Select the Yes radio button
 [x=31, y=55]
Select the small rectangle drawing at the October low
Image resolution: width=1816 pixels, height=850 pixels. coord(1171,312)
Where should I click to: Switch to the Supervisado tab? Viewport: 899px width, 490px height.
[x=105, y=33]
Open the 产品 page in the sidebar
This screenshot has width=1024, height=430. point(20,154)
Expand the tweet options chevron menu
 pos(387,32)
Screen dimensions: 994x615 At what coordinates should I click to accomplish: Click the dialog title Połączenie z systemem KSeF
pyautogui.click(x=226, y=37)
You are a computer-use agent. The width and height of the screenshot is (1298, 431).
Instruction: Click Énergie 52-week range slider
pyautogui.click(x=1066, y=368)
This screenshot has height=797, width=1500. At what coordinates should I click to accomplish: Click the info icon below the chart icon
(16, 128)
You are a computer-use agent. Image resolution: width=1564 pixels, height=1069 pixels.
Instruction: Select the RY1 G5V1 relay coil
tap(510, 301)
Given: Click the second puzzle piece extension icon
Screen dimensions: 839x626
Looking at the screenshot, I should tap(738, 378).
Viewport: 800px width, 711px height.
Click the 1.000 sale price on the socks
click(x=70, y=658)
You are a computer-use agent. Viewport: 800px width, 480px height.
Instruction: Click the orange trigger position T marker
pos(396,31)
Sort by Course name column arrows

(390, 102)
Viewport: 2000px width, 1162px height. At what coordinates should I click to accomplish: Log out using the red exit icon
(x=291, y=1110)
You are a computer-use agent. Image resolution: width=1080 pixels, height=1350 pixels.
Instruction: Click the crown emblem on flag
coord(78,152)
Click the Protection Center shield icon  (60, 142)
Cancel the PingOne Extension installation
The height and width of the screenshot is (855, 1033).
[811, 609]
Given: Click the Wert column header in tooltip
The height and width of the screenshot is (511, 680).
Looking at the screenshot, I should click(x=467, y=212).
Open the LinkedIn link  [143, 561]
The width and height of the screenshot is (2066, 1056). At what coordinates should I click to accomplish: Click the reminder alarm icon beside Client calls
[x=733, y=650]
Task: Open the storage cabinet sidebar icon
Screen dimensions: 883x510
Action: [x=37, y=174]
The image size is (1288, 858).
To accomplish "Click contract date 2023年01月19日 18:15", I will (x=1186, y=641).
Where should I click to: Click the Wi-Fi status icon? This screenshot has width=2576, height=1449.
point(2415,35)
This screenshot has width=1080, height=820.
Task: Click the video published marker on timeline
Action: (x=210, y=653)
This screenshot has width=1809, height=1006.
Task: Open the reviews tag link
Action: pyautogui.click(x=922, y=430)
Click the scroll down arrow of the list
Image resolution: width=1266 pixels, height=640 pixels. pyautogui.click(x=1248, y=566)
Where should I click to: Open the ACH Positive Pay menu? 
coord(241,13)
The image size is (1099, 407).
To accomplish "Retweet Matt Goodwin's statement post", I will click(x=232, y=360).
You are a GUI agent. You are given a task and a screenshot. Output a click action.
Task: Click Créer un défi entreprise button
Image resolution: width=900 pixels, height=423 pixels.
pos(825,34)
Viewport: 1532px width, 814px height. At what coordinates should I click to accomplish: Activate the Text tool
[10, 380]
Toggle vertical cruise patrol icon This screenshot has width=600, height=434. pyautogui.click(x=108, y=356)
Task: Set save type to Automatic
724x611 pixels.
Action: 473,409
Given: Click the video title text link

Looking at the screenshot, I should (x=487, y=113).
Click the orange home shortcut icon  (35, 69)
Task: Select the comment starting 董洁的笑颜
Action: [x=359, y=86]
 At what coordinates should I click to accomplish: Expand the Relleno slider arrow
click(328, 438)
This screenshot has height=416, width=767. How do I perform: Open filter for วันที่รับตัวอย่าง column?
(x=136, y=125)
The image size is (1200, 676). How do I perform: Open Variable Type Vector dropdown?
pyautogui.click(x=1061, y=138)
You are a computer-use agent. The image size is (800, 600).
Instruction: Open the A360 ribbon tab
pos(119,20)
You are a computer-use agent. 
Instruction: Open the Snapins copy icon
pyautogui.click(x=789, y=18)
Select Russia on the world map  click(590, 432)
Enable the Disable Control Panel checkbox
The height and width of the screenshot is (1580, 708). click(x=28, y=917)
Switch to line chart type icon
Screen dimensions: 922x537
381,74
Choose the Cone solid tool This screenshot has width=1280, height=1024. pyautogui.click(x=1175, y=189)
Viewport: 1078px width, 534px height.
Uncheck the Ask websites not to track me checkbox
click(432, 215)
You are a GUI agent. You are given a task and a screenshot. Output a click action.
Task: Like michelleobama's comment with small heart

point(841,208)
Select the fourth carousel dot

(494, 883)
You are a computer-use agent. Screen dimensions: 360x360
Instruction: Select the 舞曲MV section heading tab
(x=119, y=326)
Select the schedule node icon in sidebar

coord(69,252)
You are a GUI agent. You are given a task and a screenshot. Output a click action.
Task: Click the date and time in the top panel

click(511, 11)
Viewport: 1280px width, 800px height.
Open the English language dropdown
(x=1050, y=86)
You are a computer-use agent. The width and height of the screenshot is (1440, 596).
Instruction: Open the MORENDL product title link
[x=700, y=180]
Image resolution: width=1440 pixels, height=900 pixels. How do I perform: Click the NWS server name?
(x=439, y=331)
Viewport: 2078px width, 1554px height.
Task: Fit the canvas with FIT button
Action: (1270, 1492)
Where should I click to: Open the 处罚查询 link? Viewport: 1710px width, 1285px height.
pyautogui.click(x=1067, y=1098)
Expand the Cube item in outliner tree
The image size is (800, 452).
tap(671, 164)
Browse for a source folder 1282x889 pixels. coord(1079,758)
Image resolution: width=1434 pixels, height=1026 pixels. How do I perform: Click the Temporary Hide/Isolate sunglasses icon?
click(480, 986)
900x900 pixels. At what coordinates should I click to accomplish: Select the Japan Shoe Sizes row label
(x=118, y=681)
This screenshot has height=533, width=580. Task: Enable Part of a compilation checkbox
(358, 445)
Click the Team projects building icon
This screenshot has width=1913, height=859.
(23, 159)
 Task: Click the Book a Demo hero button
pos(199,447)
━━━━━━━━━━━━━━━━
■ Brief: Would you restate the material word for word, leaving nothing out?

■ Response for this exercise:
Select the Yes radio button
 [x=31, y=55]
Select the small rectangle drawing at the October low
Image resolution: width=1816 pixels, height=850 pixels. coord(1171,312)
Where should I click to: Switch to the Supervisado tab? Viewport: 899px width, 490px height.
[x=105, y=33]
Open the 产品 page in the sidebar
This screenshot has width=1024, height=430. point(20,154)
Expand the tweet options chevron menu
 pos(387,32)
Screen dimensions: 994x615 At what coordinates should I click to accomplish: Click the dialog title Połączenie z systemem KSeF
pyautogui.click(x=226, y=37)
You are a computer-use agent. The width and height of the screenshot is (1298, 431).
Instruction: Click Énergie 52-week range slider
pyautogui.click(x=1066, y=368)
This screenshot has height=797, width=1500. At what coordinates should I click to accomplish: Click the info icon below the chart icon
(16, 128)
You are a computer-use agent. Image resolution: width=1564 pixels, height=1069 pixels.
Instruction: Select the RY1 G5V1 relay coil
tap(510, 301)
Given: Click the second puzzle piece extension icon
Screen dimensions: 839x626
Looking at the screenshot, I should tap(738, 378).
Viewport: 800px width, 711px height.
Click the 1.000 sale price on the socks
click(x=70, y=658)
You are a computer-use agent. Viewport: 800px width, 480px height.
Instruction: Click the orange trigger position T marker
pos(396,31)
Sort by Course name column arrows

(390, 102)
Viewport: 2000px width, 1162px height. At what coordinates should I click to accomplish: Log out using the red exit icon
(x=291, y=1110)
You are a computer-use agent. Image resolution: width=1080 pixels, height=1350 pixels.
Instruction: Click the crown emblem on flag
coord(78,152)
Click the Protection Center shield icon  (60, 142)
Cancel the PingOne Extension installation
The height and width of the screenshot is (855, 1033).
[811, 609]
Given: Click the Wert column header in tooltip
The height and width of the screenshot is (511, 680).
Looking at the screenshot, I should click(x=467, y=212).
Open the LinkedIn link  [143, 561]
The width and height of the screenshot is (2066, 1056). At what coordinates should I click to accomplish: Click the reminder alarm icon beside Client calls
[x=733, y=650]
Task: Open the storage cabinet sidebar icon
Screen dimensions: 883x510
Action: [x=37, y=174]
The image size is (1288, 858).
To accomplish "Click contract date 2023年01月19日 18:15", I will (x=1186, y=641).
Where should I click to: Click the Wi-Fi status icon? This screenshot has width=2576, height=1449.
point(2415,35)
This screenshot has width=1080, height=820.
Task: Click the video published marker on timeline
Action: (x=210, y=653)
This screenshot has width=1809, height=1006.
Task: Open the reviews tag link
Action: pyautogui.click(x=922, y=430)
Click the scroll down arrow of the list
Image resolution: width=1266 pixels, height=640 pixels. pyautogui.click(x=1248, y=566)
Where should I click to: Open the ACH Positive Pay menu? 
coord(241,13)
The image size is (1099, 407).
To accomplish "Retweet Matt Goodwin's statement post", I will click(x=232, y=360).
You are a GUI agent. You are given a task and a screenshot. Output a click action.
Task: Click Créer un défi entreprise button
Image resolution: width=900 pixels, height=423 pixels.
pos(825,34)
Viewport: 1532px width, 814px height. At what coordinates should I click to accomplish: Activate the Text tool
[10, 380]
Toggle vertical cruise patrol icon This screenshot has width=600, height=434. pyautogui.click(x=108, y=356)
Task: Set save type to Automatic
724x611 pixels.
Action: 473,409
Given: Click the video title text link

Looking at the screenshot, I should (x=487, y=113).
Click the orange home shortcut icon  (35, 69)
Task: Select the comment starting 董洁的笑颜
Action: [x=359, y=86]
 At what coordinates should I click to accomplish: Expand the Relleno slider arrow
click(328, 438)
This screenshot has height=416, width=767. How do I perform: Open filter for วันที่รับตัวอย่าง column?
(x=136, y=125)
The image size is (1200, 676). How do I perform: Open Variable Type Vector dropdown?
pyautogui.click(x=1061, y=138)
You are a computer-use agent. The image size is (800, 600).
Instruction: Open the A360 ribbon tab
pos(119,20)
You are a computer-use agent. 
Instruction: Open the Snapins copy icon
pyautogui.click(x=789, y=18)
Select Russia on the world map  click(590, 432)
Enable the Disable Control Panel checkbox
The height and width of the screenshot is (1580, 708). click(x=28, y=917)
Switch to line chart type icon
Screen dimensions: 922x537
381,74
Choose the Cone solid tool This screenshot has width=1280, height=1024. pyautogui.click(x=1175, y=189)
Viewport: 1078px width, 534px height.
Uncheck the Ask websites not to track me checkbox
click(432, 215)
You are a GUI agent. You are given a task and a screenshot. Output a click action.
Task: Like michelleobama's comment with small heart

point(841,208)
Select the fourth carousel dot

(494, 883)
You are a computer-use agent. Screen dimensions: 360x360
Instruction: Select the 舞曲MV section heading tab
(x=119, y=326)
Select the schedule node icon in sidebar

coord(69,252)
You are a GUI agent. You are given a task and a screenshot. Output a click action.
Task: Click the date and time in the top panel

click(511, 11)
Viewport: 1280px width, 800px height.
Open the English language dropdown
(x=1050, y=86)
You are a computer-use agent. The width and height of the screenshot is (1440, 596).
Instruction: Open the MORENDL product title link
[x=700, y=180]
Image resolution: width=1440 pixels, height=900 pixels. How do I perform: Click the NWS server name?
(x=439, y=331)
Viewport: 2078px width, 1554px height.
Task: Fit the canvas with FIT button
Action: (1270, 1492)
Where should I click to: Open the 处罚查询 link? Viewport: 1710px width, 1285px height.
pyautogui.click(x=1067, y=1098)
Expand the Cube item in outliner tree
The image size is (800, 452).
tap(671, 164)
Browse for a source folder 1282x889 pixels. coord(1079,758)
Image resolution: width=1434 pixels, height=1026 pixels. How do I perform: Click the Temporary Hide/Isolate sunglasses icon?
click(480, 986)
900x900 pixels. At what coordinates should I click to accomplish: Select the Japan Shoe Sizes row label
(x=118, y=681)
This screenshot has height=533, width=580. Task: Enable Part of a compilation checkbox
(358, 445)
Click the Team projects building icon
This screenshot has width=1913, height=859.
(23, 159)
 Task: Click the Book a Demo hero button
pos(199,447)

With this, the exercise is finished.